26.04.2017 • 20:24 Uhr / 2 Minuten Lesezeit

FPÖ wirft dem Präsidenten integrationspolitischen Amoklauf vor.

Wien. (VN-ebi) Drei Monate ist Alexander Van der Bellen nun Bundespräsident. Und lange war es ruhig um ihn. Bis die ORF-Sendung Report am Dienstagabend eine Aussage des Staatschefs ausstrahlte, die er im März bei einer Diskussionsveranstaltung mit Schülern tätigte. Dabei erklärte er, dass es das Recht der Frau sei, „sich zu kleiden, wie auch immer sie möchte“. Angesichts der umgreifenden Islamophobie könne er sich vorstellen, dass „noch der Tag kommen wird, wo wir alle Frauen bitten müssen, ein Kopftuch zu tragen. Als Solidarität gegenüber jenen, die es aus religiösen Gründen tun.“ Damit war Van der Bellen die Aufregung in den sozialen Netzwerken sicher. Er sei nicht der Präsident für alle, schrieben die einen. Nun zeige er sein wahres Gesicht, die anderen. Die FPÖ warf ihm einen „integrationspolitischen Amoklauf“ vor. Die Freiheitlichen Frauen in Vorarlberg schrieben, dass „seine Wahl im Dezember ein Fehler war“.

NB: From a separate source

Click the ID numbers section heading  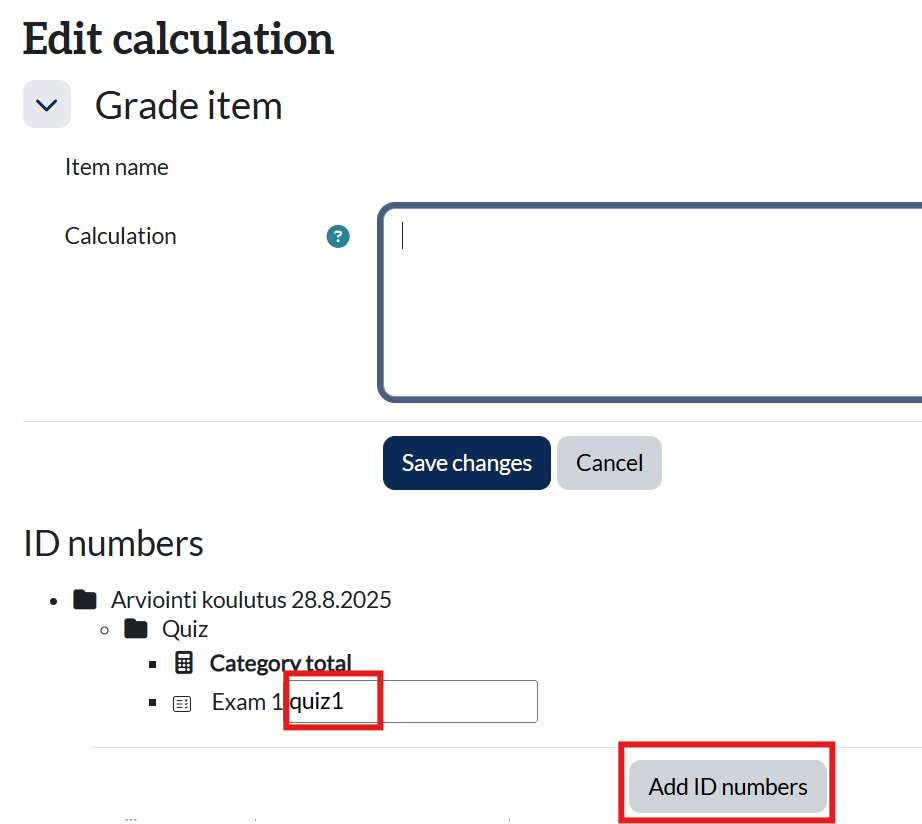click(113, 544)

Van der Bellens Team erklärte nun auf Facebook, dass der Staatschef lediglich versucht habe, der Stigmatisierung von Kopftuch tragenden Frauen entgegenzuwirken. Er selbst stellte am Mittwoch klar, dass er kein großer Freund des Kopftuchs sei. „Aber es gibt in Österreich Meinungsfreiheit und eine Art Bekleidungsfreiheit.“ Rückendeckung erhielt Van der Bellen vom grünen Mandatar Harald Walser. In bestimmten Berufen müsse eine religionsneutrale Haltung durch die Kleidung zum Ausdruck kommen. Allerdings dürfe keiner Frau vorgeschrieben werden, was sie privat zu tragen habe. „Ich finde es wohltuend, dass der Bundespräsident hier differenziert urteilt und nicht in den populistischen Duktus verfällt“, sagte Walser den VN.